In his talk. Lei Zhang outlined a straightforward, probably overly simple, method for comparing English and Chinese content indexed by Google – search for an English term (he suggested “breast cancer”) and its Chinese equivalent, and compare the number of results. In a study on how Google’s PageRank algorithm works across languages, researchers suggest that “http” is a good term for these sorts of comparisons, as it shows up in text of any language that talks about the Internet. So I did a quick study:
Using data on the top ten languages listed by people who speak them as first or second languages (from the 15th edition of Ethnologue, listed on Wikipedia), I looked at how many entries each language Wikipedia contains, and used Google’s ability to search in selected languages to count matches for the term “http”. Hindi and Bengali both have an order of magnitude fewer entries than their linguistic peers, and Google doesn’t allow you to search for either specifically, perhaps because there are too few pages indexed. German is the second-largest Wikipedia and ranks highly in matches for “http”.

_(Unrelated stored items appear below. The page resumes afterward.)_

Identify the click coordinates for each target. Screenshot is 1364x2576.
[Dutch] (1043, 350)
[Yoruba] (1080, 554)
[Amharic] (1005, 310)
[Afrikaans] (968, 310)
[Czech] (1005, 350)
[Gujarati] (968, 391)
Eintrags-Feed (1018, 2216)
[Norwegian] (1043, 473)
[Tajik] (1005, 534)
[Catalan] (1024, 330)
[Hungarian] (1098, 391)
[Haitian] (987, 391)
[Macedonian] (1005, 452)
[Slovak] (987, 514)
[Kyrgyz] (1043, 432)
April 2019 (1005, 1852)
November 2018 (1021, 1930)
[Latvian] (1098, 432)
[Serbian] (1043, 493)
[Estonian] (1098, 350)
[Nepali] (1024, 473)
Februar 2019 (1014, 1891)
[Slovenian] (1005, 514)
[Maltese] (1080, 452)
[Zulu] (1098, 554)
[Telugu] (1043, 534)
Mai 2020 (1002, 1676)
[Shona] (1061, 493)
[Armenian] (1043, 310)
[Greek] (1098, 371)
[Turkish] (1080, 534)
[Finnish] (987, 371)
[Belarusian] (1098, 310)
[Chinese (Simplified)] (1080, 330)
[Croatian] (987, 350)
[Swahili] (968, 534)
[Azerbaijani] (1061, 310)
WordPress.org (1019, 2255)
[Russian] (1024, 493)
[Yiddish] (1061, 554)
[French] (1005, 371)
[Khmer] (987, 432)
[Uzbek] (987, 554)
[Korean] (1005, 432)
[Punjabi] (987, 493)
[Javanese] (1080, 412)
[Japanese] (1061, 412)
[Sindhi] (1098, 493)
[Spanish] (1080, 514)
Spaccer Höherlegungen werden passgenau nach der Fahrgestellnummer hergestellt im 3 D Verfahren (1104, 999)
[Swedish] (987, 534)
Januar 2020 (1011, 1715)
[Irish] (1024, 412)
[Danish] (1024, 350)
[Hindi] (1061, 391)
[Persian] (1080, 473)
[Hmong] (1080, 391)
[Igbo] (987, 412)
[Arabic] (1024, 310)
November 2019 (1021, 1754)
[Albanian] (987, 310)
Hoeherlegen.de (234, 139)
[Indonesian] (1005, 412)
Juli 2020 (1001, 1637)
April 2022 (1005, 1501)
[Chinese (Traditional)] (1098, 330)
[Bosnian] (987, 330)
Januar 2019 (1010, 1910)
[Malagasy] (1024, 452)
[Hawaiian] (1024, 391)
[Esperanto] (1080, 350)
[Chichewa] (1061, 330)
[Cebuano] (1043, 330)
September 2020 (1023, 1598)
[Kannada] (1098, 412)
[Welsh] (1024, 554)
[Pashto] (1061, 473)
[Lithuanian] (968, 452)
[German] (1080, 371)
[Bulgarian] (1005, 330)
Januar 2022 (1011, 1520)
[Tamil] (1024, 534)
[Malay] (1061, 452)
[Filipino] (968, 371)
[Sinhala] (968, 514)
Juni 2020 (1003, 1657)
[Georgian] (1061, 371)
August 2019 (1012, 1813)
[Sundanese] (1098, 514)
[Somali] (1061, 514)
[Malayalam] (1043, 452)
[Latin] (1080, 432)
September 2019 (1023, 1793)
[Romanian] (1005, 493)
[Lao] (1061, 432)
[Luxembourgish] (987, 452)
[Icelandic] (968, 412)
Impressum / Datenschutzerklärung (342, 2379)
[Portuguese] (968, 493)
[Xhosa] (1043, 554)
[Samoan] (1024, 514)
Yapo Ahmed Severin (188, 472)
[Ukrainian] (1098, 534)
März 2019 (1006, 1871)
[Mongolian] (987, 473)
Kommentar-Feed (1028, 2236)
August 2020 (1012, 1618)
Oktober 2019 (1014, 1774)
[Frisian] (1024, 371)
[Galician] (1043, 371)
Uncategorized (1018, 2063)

The Chinese Wikipedia is comparatively small, ranking 12th, but outpaces all other languages, but English, on the “http” test. If the http test is a valid one – and I have no reason to believe it is – it implies that there are roughly a quarter as many Chinese pages as English ones, and that Chinese outpaces Japanese by almost five to one.
It would be great if Google or other engines would reveal this sort of data – for those of us arguing that we’re entering a world where massive social translation is neccesary, the polyglot internet, it would be awfully helpful to have a sense for whether English is still the majority language on the Internet, and when that fact might change.